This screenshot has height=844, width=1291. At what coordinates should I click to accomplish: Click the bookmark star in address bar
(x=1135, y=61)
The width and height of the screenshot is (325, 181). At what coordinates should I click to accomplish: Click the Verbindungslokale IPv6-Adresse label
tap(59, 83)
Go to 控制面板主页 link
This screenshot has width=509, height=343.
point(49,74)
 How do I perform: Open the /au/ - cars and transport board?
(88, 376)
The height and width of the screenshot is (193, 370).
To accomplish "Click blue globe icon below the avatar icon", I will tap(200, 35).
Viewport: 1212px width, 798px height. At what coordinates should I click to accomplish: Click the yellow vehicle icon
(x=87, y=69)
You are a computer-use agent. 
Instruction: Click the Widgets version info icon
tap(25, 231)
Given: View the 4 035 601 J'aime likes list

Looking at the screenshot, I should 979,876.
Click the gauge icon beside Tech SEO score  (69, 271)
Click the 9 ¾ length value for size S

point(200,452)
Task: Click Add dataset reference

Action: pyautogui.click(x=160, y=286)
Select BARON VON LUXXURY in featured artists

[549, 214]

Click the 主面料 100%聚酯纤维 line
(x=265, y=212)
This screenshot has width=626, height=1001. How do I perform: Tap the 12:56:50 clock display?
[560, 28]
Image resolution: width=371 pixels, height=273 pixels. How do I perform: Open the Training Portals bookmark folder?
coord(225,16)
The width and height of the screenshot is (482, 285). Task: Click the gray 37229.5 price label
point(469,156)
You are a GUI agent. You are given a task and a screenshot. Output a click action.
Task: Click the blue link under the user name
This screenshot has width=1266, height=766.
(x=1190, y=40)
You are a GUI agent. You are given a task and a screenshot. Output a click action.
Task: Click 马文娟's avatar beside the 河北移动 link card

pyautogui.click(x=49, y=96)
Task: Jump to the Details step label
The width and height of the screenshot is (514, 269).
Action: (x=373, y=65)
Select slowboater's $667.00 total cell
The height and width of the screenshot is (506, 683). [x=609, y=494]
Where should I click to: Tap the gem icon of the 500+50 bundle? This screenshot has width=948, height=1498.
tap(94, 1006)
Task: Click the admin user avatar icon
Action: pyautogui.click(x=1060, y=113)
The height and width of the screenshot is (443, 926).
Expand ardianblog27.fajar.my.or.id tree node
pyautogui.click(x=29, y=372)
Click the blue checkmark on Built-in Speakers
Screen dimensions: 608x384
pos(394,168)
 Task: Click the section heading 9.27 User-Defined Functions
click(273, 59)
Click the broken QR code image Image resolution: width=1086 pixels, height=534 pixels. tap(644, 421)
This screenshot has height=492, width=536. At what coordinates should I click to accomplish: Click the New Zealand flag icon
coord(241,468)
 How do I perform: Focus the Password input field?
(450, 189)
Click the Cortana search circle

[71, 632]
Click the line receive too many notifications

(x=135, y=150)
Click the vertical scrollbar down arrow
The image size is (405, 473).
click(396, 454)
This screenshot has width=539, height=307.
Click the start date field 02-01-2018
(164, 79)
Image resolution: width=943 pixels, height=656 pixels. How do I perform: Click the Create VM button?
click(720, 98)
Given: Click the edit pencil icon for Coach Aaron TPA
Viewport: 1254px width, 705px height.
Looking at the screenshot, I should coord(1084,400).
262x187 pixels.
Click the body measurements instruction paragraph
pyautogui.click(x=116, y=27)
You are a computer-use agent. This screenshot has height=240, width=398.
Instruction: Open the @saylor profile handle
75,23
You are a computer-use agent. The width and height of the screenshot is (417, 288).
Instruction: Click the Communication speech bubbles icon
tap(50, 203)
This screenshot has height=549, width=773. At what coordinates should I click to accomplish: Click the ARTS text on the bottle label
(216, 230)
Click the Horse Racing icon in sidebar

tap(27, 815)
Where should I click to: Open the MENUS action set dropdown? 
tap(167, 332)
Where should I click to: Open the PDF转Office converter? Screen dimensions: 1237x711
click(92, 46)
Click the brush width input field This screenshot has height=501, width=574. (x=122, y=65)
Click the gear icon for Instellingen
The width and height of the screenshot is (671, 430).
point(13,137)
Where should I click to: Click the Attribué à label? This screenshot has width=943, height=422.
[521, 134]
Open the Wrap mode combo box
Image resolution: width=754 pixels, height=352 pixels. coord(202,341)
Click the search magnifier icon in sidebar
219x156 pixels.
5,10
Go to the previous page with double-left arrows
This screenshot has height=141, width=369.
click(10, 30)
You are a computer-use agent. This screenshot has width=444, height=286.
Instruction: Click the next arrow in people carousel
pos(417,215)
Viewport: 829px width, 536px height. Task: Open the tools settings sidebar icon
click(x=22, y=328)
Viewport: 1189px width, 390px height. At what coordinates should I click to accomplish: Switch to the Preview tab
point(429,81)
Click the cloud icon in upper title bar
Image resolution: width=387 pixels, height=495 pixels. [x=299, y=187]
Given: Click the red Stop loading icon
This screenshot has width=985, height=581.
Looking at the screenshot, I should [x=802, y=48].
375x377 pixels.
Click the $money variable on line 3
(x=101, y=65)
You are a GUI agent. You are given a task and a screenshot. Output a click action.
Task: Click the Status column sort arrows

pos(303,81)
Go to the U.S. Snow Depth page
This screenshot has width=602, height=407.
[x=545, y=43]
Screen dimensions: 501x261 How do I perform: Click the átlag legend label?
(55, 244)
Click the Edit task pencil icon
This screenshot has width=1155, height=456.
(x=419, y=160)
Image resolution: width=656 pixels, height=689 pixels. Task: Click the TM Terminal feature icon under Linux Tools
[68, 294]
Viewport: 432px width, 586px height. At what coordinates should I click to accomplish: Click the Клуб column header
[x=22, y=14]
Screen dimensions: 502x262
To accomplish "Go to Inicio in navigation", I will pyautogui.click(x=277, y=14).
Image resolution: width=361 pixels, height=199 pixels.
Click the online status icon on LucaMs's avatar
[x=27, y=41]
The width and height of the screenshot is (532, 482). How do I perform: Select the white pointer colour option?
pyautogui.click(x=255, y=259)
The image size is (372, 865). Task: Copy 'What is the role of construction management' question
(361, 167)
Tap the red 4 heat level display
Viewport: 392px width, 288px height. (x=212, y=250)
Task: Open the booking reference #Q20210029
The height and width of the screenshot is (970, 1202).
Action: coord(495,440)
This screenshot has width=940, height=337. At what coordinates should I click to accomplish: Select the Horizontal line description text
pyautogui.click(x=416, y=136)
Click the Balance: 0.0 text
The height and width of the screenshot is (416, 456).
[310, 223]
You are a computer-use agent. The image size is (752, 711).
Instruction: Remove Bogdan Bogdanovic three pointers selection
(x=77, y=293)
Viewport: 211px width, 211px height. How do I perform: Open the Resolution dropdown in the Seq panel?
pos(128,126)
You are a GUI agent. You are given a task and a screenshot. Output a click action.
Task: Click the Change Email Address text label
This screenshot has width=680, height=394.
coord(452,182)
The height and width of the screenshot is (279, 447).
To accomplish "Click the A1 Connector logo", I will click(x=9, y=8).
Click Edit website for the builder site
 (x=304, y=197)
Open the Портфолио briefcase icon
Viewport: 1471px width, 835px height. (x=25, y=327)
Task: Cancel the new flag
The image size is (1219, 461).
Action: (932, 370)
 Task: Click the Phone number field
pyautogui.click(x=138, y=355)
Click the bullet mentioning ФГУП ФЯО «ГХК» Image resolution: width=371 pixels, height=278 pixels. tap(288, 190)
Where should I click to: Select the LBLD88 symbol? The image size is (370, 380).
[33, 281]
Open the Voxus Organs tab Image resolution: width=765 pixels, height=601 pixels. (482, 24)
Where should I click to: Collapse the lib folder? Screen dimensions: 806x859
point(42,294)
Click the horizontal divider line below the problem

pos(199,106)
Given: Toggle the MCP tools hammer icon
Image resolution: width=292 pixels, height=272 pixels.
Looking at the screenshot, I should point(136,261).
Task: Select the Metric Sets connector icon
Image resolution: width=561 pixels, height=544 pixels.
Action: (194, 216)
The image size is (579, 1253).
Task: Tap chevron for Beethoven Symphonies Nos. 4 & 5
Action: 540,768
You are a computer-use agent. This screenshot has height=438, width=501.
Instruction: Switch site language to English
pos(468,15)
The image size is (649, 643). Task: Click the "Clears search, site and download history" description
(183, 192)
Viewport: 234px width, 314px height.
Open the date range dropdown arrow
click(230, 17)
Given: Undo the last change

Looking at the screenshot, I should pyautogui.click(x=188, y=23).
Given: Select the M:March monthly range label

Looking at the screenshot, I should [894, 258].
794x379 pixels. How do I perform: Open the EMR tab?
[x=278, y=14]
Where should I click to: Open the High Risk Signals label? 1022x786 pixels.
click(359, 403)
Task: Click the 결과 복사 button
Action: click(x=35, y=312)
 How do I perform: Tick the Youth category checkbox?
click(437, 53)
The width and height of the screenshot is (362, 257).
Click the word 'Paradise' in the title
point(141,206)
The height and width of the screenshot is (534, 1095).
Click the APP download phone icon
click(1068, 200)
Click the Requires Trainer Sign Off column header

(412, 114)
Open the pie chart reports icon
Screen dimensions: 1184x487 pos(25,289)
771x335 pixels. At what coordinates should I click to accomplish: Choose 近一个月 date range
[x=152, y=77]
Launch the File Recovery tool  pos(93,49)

—————

### Task brief
Only the lines above starting at the line that holds "This screenshot has width=626, height=1001." and ending at the line that holds "The height and width of the screenshot is (443, 926)." are to be repeated, exactly and in full.

### Completed exercise
This screenshot has width=626, height=1001. How do I perform: Tap the 12:56:50 clock display?
[560, 28]
Image resolution: width=371 pixels, height=273 pixels. How do I perform: Open the Training Portals bookmark folder?
coord(225,16)
The width and height of the screenshot is (482, 285). Task: Click the gray 37229.5 price label
point(469,156)
You are a GUI agent. You are given a task and a screenshot. Output a click action.
Task: Click the blue link under the user name
This screenshot has width=1266, height=766.
(x=1190, y=40)
You are a GUI agent. You are given a task and a screenshot. Output a click action.
Task: Click 马文娟's avatar beside the 河北移动 link card

pyautogui.click(x=49, y=96)
Task: Jump to the Details step label
The width and height of the screenshot is (514, 269).
Action: (x=373, y=65)
Select slowboater's $667.00 total cell
The height and width of the screenshot is (506, 683). [x=609, y=494]
Where should I click to: Tap the gem icon of the 500+50 bundle? This screenshot has width=948, height=1498.
tap(94, 1006)
Task: Click the admin user avatar icon
Action: pyautogui.click(x=1060, y=113)
The height and width of the screenshot is (443, 926).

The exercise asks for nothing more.